### Work item:
Look through the entries that follow and count the lines with the word "Success". The reply is that number alone.
+++ The input
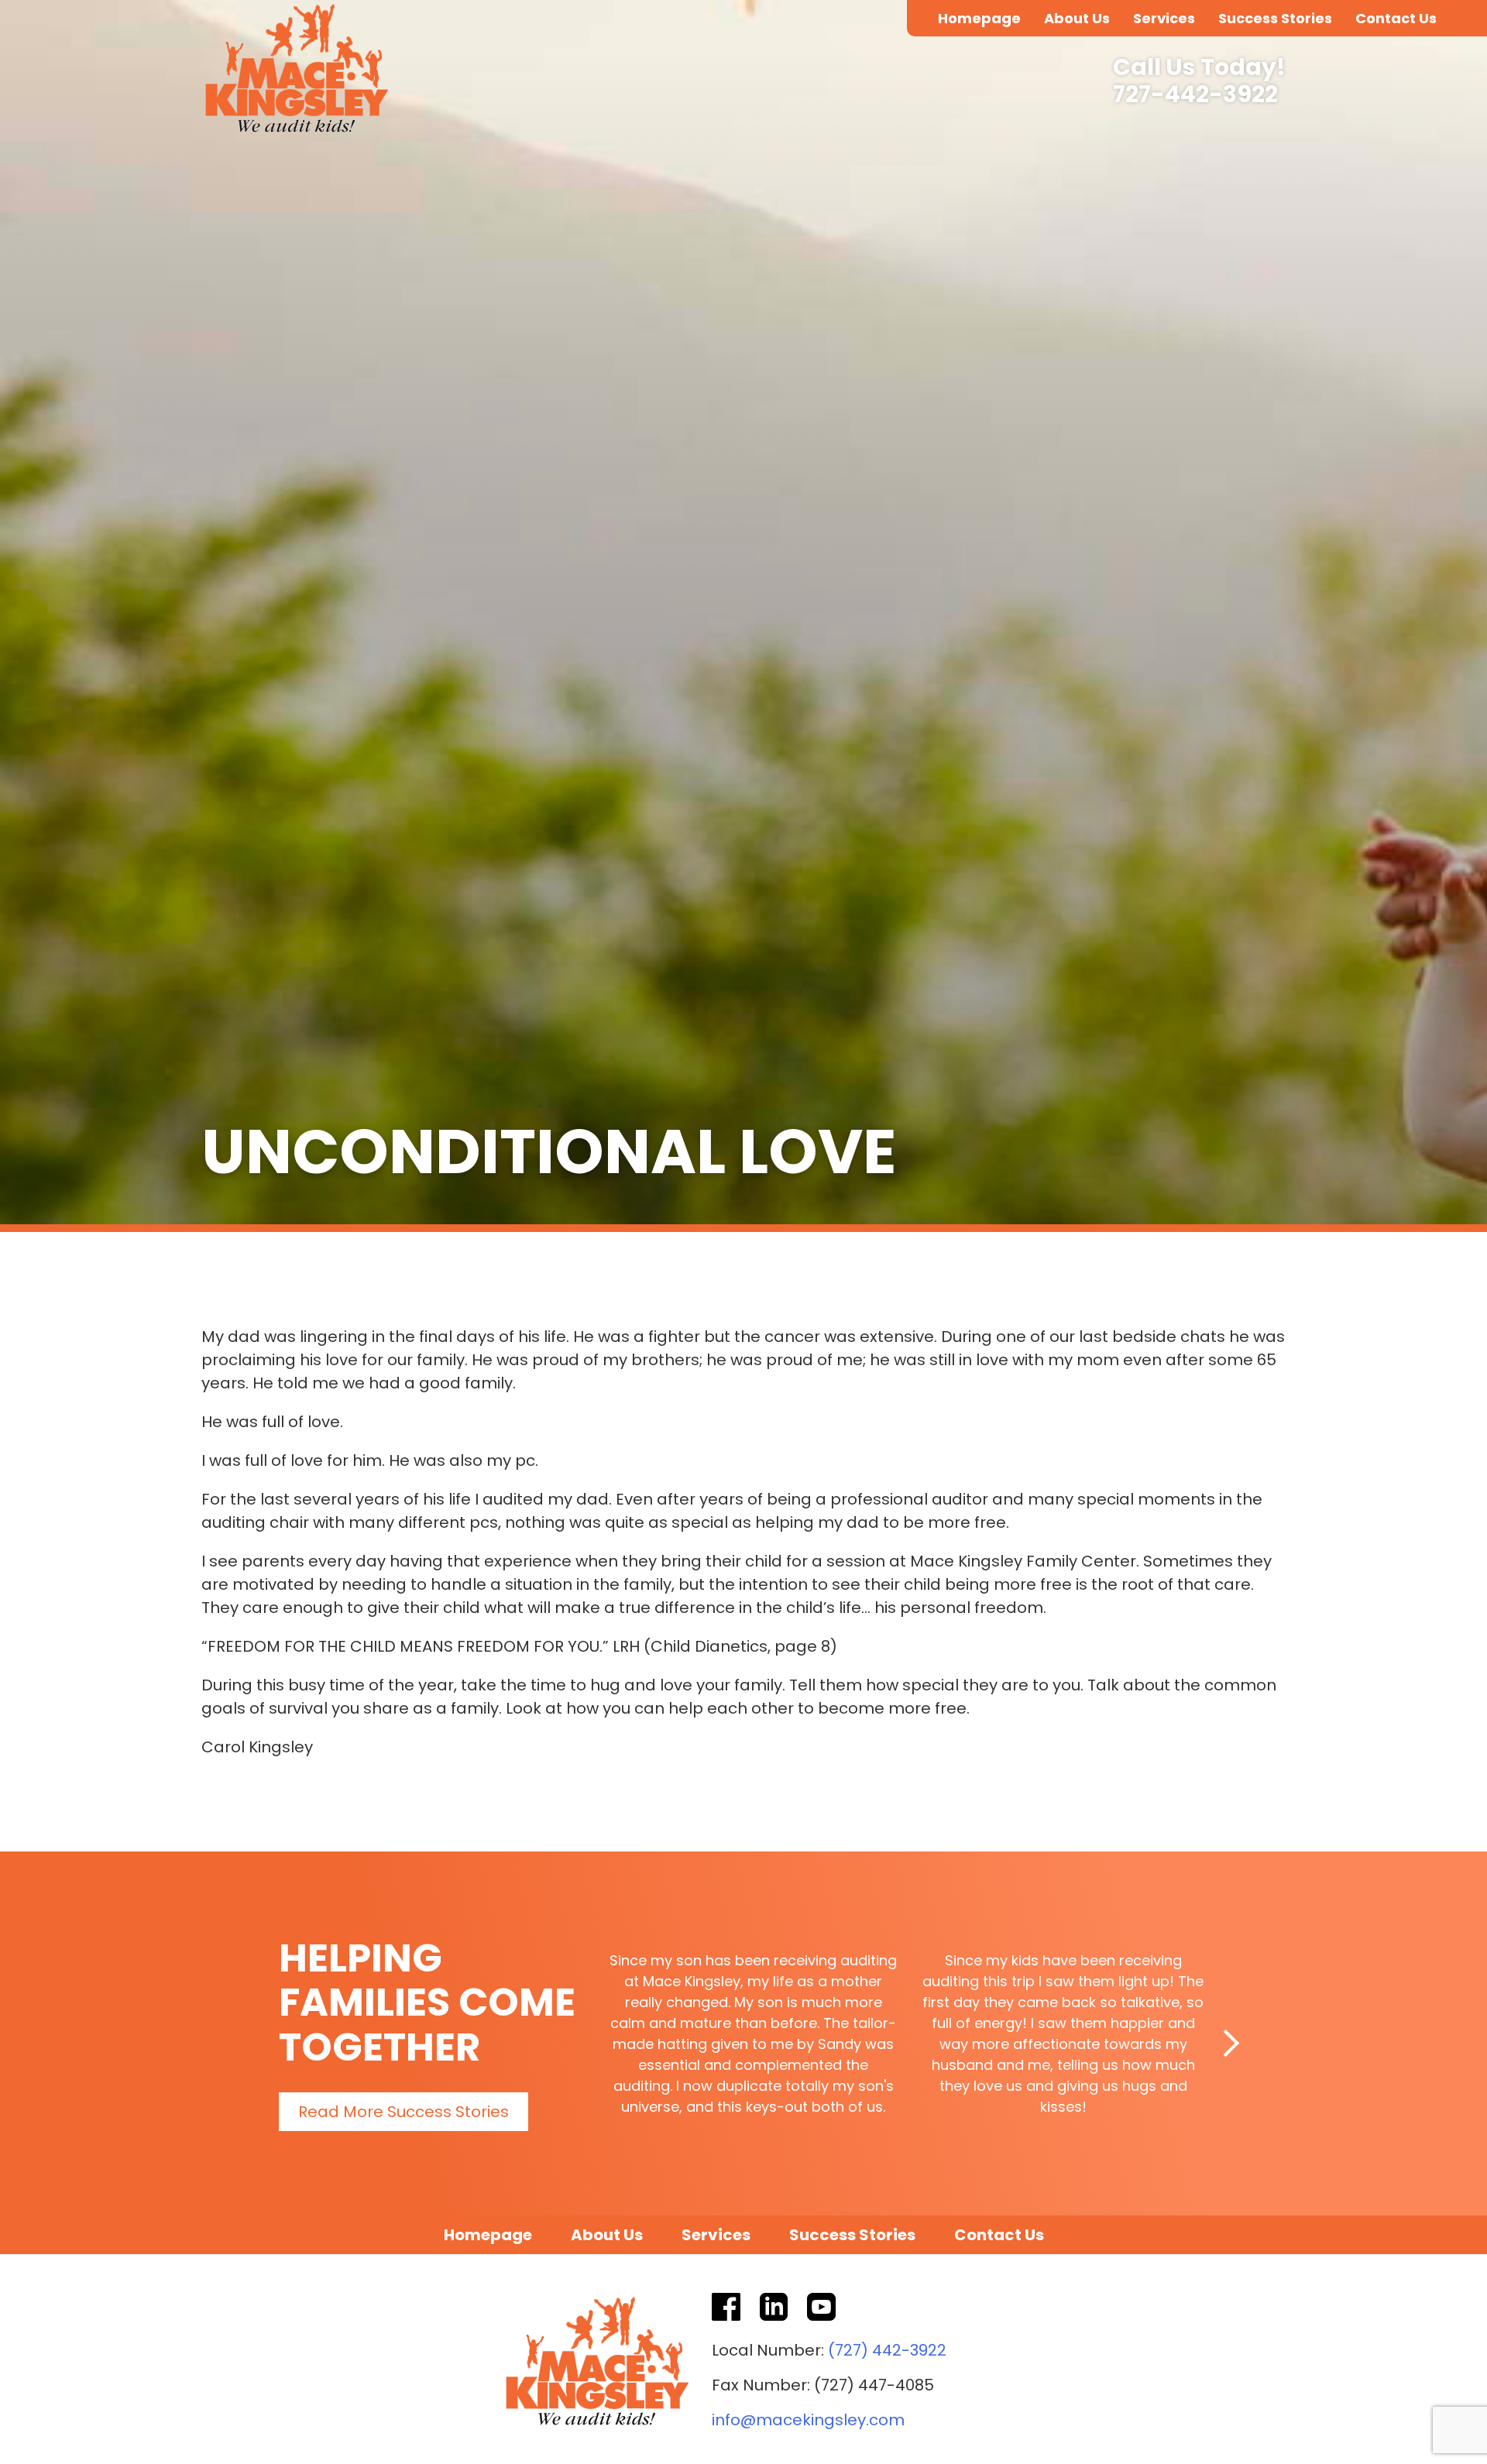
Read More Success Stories (403, 2112)
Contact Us (1396, 18)
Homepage (979, 18)
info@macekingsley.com (808, 2420)
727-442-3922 (1195, 94)
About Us (1077, 18)
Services (1164, 18)
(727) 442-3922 (887, 2350)
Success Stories (1275, 18)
++++++
### Written response:
2